- [Your instructions] No line of the records may be dropped; print them all again exactly.

- [Records to use]

○ ○ ○ ○ ○

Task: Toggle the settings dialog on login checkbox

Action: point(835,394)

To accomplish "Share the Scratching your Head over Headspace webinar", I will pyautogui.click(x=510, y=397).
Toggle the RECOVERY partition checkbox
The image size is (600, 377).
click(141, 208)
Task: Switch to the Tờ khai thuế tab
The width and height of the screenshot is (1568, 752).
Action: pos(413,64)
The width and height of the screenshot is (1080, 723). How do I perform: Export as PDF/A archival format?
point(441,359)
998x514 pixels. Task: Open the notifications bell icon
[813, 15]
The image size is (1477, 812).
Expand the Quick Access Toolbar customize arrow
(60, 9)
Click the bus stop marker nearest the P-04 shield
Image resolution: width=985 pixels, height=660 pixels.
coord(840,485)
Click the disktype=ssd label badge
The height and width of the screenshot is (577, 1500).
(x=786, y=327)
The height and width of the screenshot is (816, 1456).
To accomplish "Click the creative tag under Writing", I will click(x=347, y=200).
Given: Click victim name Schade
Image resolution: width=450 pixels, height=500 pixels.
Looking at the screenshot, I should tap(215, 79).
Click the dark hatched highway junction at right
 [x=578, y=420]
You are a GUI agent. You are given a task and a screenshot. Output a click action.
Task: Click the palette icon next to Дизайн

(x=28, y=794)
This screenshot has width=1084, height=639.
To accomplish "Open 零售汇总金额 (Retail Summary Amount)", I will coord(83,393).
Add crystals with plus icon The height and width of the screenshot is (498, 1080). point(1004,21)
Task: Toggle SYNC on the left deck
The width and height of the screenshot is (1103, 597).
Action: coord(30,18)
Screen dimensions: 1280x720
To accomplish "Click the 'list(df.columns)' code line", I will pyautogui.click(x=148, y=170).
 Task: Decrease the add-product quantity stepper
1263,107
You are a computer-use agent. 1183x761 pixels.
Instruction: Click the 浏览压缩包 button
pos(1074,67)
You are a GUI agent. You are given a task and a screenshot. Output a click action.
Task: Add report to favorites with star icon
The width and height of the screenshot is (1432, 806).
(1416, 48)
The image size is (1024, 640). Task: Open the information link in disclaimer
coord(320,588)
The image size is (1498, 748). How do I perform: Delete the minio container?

○ ○ ○ ○ ○

- [Result for this exercise]
Task: Toggle the settings dialog on login checkbox

Action: point(835,394)

To accomplish "Share the Scratching your Head over Headspace webinar", I will pyautogui.click(x=510, y=397).
Toggle the RECOVERY partition checkbox
The image size is (600, 377).
click(141, 208)
Task: Switch to the Tờ khai thuế tab
The width and height of the screenshot is (1568, 752).
Action: pos(413,64)
The width and height of the screenshot is (1080, 723). How do I perform: Export as PDF/A archival format?
point(441,359)
998x514 pixels. Task: Open the notifications bell icon
[813, 15]
The image size is (1477, 812).
Expand the Quick Access Toolbar customize arrow
(60, 9)
Click the bus stop marker nearest the P-04 shield
Image resolution: width=985 pixels, height=660 pixels.
coord(840,485)
Click the disktype=ssd label badge
The height and width of the screenshot is (577, 1500).
(x=786, y=327)
The height and width of the screenshot is (816, 1456).
To accomplish "Click the creative tag under Writing", I will click(x=347, y=200).
Given: Click victim name Schade
Image resolution: width=450 pixels, height=500 pixels.
Looking at the screenshot, I should tap(215, 79).
Click the dark hatched highway junction at right
 [x=578, y=420]
You are a GUI agent. You are given a task and a screenshot. Output a click action.
Task: Click the palette icon next to Дизайн

(x=28, y=794)
This screenshot has width=1084, height=639.
To accomplish "Open 零售汇总金额 (Retail Summary Amount)", I will coord(83,393).
Add crystals with plus icon The height and width of the screenshot is (498, 1080). point(1004,21)
Task: Toggle SYNC on the left deck
The width and height of the screenshot is (1103, 597).
Action: coord(30,18)
Screen dimensions: 1280x720
To accomplish "Click the 'list(df.columns)' code line", I will pyautogui.click(x=148, y=170).
 Task: Decrease the add-product quantity stepper
1263,107
You are a computer-use agent. 1183x761 pixels.
Instruction: Click the 浏览压缩包 button
pos(1074,67)
You are a GUI agent. You are given a task and a screenshot. Output a click action.
Task: Add report to favorites with star icon
The width and height of the screenshot is (1432, 806).
(1416, 48)
The image size is (1024, 640). Task: Open the information link in disclaimer
coord(320,588)
The image size is (1498, 748). How do I perform: Delete the minio container?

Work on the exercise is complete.